- Conference
- 2006 Retired Members' Conference
- Date
- 22 September 2006
- Decision
- Carried
Conference notes that on May 25th 2006 the Government published a Pensions White Paper setting out how it planned to implement the recommendations of the Turner Report.
The White Paper contains some positive proposals intended to increase the value of the state pension in the light of the decline of many occupational pensions and include more women, namely:
1)restoring the link between future increases and rises in average earnings, from the next parliament;
2)reducing the number of years of national insurance contributions it takes to earn a full basic state pension to 30;
3)introducing a National Pensions Savings Scheme from 2012 into which workers will be automatically enrolled;
4)introducing measures to enable people caring for children or the disabled to build an entitlement to a state pension, without having to make a minimum level of national insurance contributions.
However, Conference notes with dismay that the White Paper excludes today’s pensioners and is still subject to the Treasury’s approval. Conference believes that if the Government now concedes that the state pension should be linked to earnings, we should not have to wait a further six years, during which time the relative value of the pension could go down by another 6%.
In addition, Conference is concerned that the link will be with earnings only, whereas when the link was broken in 1980, the increase was the better of average earnings or prices. Although earnings tend to increase faster, not having any Retail Price Index (RPI) underpinning means that pensioners would be very vulnerable to periods of high price inflation that would mean either suffering and poverty or unplanned increases in means-testing.
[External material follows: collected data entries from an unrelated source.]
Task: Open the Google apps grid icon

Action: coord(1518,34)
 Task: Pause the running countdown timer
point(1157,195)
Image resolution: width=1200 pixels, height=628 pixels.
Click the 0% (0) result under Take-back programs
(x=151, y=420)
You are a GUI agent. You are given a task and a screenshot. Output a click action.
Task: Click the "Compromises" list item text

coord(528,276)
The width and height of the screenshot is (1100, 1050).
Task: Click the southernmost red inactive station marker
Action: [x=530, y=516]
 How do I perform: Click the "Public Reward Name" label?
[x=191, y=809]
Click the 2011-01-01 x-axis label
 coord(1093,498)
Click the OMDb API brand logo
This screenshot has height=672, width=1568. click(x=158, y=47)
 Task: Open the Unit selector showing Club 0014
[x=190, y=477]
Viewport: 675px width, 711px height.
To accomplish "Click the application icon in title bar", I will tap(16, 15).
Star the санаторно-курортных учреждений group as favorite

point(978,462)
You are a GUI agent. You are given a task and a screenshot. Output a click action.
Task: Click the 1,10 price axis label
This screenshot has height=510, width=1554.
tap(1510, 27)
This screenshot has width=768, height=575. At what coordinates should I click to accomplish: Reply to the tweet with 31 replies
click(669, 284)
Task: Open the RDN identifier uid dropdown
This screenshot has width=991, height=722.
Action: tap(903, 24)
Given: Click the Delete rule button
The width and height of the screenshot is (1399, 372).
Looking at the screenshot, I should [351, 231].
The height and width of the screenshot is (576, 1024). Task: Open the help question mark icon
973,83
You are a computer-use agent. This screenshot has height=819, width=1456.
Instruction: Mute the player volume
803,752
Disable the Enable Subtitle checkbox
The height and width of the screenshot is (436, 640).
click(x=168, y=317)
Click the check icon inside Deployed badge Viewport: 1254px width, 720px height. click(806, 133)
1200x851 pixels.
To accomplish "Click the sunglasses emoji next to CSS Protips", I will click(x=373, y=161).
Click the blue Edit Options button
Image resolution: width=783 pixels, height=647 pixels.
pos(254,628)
Conference therefore calls on the National Retired Members’ Committee to pursue through the National Executive Council and appropriate channels, including the Labour Link, the National Pensioners’ Convention and the Trades Union Congress, the following;
a)the immediate restoration of the Pensions Link to April 2007 rather than deferring it until 2012;
b)an immediate substantial increase in the basic state pension to £138 per week to restore its value
c)a pensions link to earnings indexed to the average male earnings or inflation (Retail Price Index) whichever is the greater.